What is required
Copy the material below, swapping "Tap" for "Press" and keeping everything else the same. Leave out the pictures.

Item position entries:
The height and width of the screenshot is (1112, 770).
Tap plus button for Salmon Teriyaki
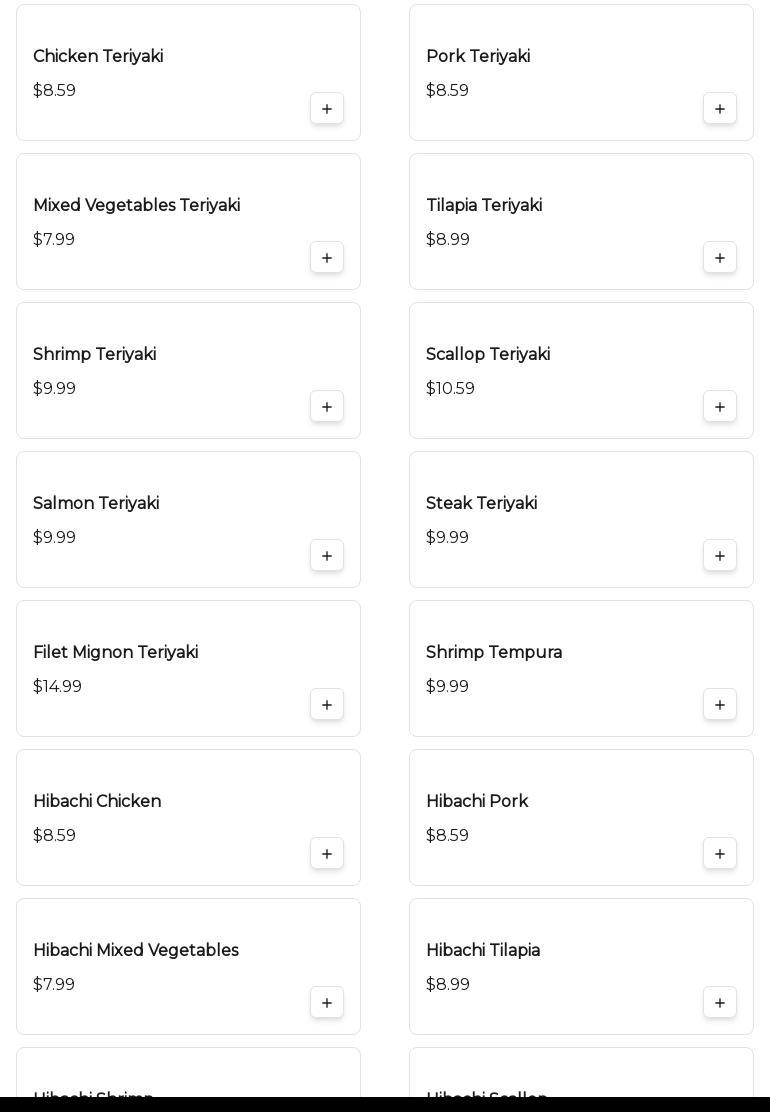327,556
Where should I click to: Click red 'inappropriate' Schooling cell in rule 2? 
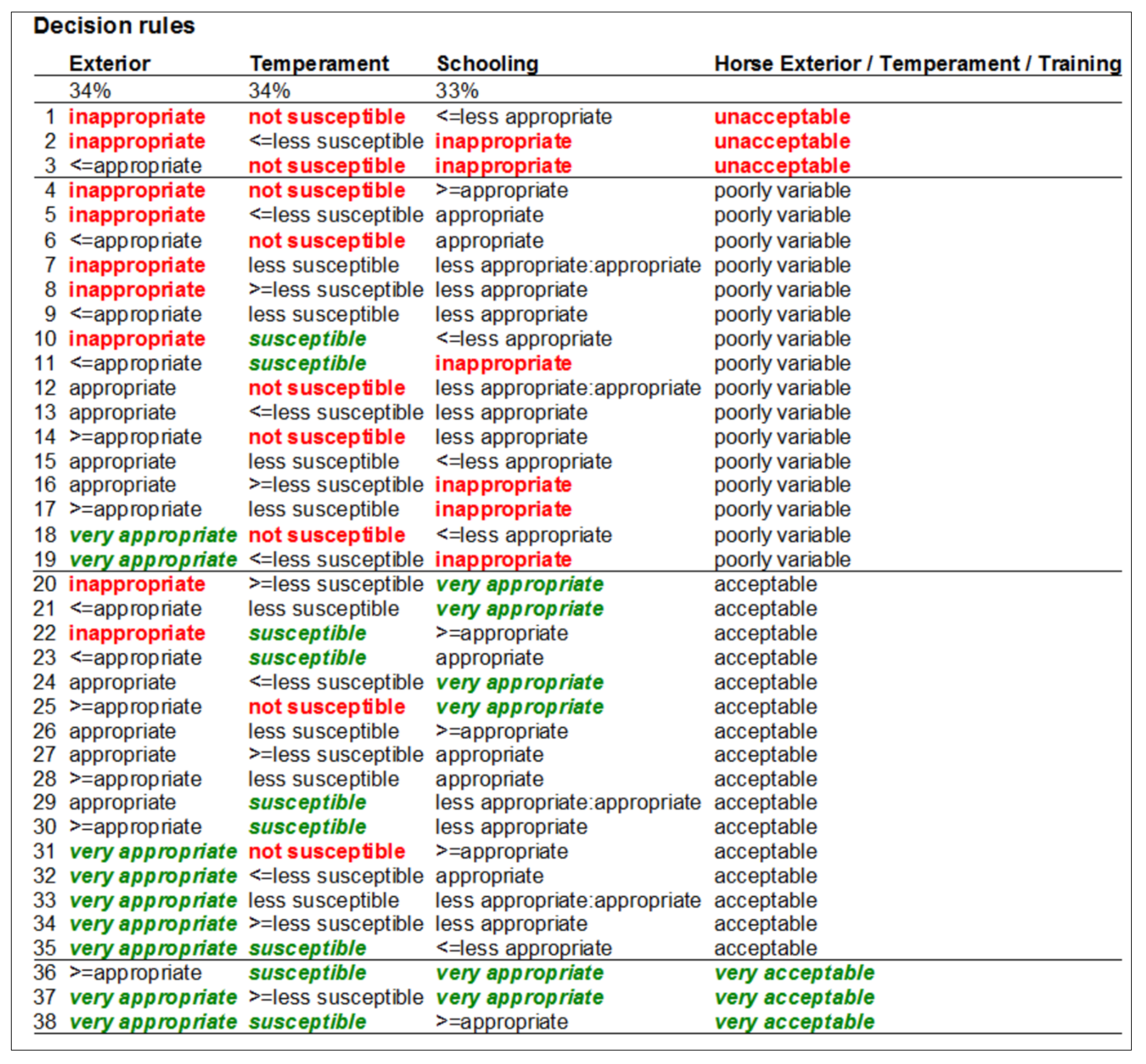click(x=503, y=142)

Written answer
The height and width of the screenshot is (1112, 770).
Press plus button for Salmon Teriyaki
327,556
Where should I click to: Click red 'inappropriate' Schooling cell in rule 2? 
click(x=503, y=142)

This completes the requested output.